Inspecting cluster state
# Live membership
docker compose -f docker-compose.cluster.yml exec redis \
redis-cli KEYS 'instance_registry:*'
# Active leases (and who holds them)
docker compose -f docker-compose.cluster.yml exec redis \
redis-cli --scan --pattern 'lease:*' | while read k; do
echo "$k held by $(docker compose -f docker-compose.cluster.yml exec -T redis redis-cli GET "$k")"
done
# HAProxy backend status (CSV)
curl -s 'http://localhost:8404/;csv' | awk -F, '/^api_http|^proxy_tcp/{print $1"/"$2,$18}'
Failover smoke test
# Note who's holding the metrics flusher lease
docker compose -f docker-compose.cluster.yml exec redis \
redis-cli GET lease:metrics_flusher
# Kill that instance
docker stop octoprox-1 # (or whichever holds it)
# Within ~5s a different instance owns the lease
docker compose -f docker-compose.cluster.yml exec redis \
redis-cli GET lease:metrics_flusher
Production checklist
Before pointing real traffic at the cluster, edit either compose file:
- Set
OCTOPROX_AUTH_PASSWORDto something strong (notadmin). - Set
OCTOPROX_JWT_SECRETto a long random string. - Set
OCTOPROX_DB_PASSWORD(and the matchingPOSTGRES_PASSWORD). - Decide whether to expose Postgres (5433) and Redis (6379) on the host — for an internet-facing host you almost certainly want to remove those port mappings and keep them on the internal Docker network only.
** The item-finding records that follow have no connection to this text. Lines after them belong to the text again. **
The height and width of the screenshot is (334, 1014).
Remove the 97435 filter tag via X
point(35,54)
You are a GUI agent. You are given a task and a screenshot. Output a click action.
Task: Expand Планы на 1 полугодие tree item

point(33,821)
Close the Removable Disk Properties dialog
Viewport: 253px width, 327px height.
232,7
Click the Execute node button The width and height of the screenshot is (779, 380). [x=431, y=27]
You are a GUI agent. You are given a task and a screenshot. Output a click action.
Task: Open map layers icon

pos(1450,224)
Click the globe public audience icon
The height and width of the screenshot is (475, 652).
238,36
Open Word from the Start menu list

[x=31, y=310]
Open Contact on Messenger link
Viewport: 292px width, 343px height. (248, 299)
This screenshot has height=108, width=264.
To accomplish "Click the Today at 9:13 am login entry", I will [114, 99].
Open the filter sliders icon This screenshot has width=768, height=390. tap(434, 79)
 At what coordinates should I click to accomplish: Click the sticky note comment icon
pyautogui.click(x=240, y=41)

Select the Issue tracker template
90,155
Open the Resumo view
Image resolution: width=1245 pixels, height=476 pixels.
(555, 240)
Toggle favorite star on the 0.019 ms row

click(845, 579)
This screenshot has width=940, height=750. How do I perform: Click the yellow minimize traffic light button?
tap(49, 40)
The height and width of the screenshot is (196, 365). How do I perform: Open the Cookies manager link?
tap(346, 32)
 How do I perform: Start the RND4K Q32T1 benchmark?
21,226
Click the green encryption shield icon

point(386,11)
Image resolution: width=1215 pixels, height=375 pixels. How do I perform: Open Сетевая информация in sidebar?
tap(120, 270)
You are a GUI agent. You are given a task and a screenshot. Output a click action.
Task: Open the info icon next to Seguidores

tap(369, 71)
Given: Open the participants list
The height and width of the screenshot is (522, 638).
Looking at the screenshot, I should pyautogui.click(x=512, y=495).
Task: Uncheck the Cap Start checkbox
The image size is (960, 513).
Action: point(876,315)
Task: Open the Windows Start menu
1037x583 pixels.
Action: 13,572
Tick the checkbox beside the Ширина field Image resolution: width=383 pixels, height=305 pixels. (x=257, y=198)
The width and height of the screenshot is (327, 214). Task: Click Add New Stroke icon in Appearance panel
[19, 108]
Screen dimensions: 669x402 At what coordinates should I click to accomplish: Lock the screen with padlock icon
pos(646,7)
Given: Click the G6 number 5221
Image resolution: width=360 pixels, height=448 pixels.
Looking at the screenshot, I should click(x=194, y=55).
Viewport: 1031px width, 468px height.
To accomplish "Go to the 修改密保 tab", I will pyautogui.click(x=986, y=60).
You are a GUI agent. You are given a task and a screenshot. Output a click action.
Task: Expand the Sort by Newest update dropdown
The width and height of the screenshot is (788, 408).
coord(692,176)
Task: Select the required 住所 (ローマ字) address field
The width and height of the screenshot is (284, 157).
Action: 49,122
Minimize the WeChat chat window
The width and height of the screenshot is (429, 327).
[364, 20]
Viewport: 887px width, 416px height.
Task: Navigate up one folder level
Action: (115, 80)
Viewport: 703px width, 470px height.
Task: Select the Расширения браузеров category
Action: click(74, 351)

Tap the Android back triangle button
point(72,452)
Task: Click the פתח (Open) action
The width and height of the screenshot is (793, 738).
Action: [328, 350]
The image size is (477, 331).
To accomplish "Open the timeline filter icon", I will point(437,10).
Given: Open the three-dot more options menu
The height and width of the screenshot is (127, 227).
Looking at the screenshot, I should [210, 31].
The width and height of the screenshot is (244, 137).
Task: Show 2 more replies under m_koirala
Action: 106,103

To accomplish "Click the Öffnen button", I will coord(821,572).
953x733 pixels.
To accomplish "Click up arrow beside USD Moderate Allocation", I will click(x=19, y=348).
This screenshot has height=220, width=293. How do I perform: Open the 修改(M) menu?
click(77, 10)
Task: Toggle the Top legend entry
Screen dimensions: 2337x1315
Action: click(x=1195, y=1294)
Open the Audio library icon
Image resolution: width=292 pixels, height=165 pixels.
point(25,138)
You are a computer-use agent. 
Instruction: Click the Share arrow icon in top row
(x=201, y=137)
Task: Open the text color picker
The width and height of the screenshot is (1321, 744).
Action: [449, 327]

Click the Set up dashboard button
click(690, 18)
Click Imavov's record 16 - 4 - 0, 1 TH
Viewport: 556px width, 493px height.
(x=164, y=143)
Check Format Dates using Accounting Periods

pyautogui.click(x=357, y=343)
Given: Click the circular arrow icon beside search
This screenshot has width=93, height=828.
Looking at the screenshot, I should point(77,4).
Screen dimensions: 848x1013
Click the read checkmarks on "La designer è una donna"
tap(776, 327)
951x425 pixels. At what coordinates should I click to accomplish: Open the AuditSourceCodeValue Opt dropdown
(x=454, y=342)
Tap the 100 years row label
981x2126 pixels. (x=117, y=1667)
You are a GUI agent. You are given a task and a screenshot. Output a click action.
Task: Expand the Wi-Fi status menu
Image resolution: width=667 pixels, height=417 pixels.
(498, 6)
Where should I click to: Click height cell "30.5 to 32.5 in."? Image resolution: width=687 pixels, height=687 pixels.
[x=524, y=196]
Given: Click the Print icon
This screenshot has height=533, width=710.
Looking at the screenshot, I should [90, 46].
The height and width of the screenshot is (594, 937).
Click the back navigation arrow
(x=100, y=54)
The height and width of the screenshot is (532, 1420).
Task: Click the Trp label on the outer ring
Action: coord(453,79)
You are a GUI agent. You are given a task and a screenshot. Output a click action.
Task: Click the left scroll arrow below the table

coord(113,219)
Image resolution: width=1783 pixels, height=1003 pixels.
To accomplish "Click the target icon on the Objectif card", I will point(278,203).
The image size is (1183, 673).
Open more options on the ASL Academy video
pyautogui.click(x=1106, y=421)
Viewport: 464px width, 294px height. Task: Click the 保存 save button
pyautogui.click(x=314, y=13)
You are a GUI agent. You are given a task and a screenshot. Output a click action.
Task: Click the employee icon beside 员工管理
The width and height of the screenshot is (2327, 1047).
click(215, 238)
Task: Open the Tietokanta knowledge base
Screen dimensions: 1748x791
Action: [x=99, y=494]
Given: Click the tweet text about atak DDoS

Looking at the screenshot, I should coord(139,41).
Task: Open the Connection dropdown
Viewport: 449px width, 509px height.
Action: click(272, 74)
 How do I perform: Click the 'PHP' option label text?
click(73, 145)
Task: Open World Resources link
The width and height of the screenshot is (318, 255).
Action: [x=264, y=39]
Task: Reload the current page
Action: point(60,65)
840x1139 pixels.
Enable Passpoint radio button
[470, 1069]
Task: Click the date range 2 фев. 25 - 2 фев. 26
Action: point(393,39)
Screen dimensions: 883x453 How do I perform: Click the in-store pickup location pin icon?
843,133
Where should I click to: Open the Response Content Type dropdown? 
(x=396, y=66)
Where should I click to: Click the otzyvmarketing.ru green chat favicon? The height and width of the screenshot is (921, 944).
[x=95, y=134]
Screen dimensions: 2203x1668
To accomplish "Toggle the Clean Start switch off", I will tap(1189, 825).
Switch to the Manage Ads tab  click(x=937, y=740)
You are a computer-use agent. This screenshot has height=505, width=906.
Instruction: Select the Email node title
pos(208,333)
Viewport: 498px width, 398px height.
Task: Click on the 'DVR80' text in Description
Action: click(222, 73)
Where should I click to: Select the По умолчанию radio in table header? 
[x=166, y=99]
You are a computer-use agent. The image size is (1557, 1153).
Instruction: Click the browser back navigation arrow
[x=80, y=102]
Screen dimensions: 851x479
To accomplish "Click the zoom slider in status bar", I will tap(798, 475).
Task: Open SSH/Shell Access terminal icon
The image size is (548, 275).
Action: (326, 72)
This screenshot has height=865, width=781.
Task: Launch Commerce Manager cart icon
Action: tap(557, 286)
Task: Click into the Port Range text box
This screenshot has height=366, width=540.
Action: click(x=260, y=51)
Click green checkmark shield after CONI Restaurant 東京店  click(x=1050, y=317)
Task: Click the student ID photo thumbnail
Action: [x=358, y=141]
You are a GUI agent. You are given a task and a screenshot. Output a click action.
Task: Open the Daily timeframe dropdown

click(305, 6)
- Mount the MITM CA from durable storage (or a Secret manager) so all instances trust the same root and CA rotations propagate cleanly.
When to outgrow this
A fleet of identical instances sharing one Redis + Postgres scales request handling and gives you HA. It hits a ceiling when one of the shared resources saturates — typically Redis throughput at a few tens of thousands of proxied requests per second, or per-host memory when the proxy pool grows past ~100k entries.
The next step is a tiered topology that splits the control plane (CRUD, config) from the data plane (request termination) and replaces the “every instance loads everything” cache with a snapshot pushed from the control plane. The design is documented in TODO-control-data-plane-split.md in the repo — read that when you genuinely need it, not before.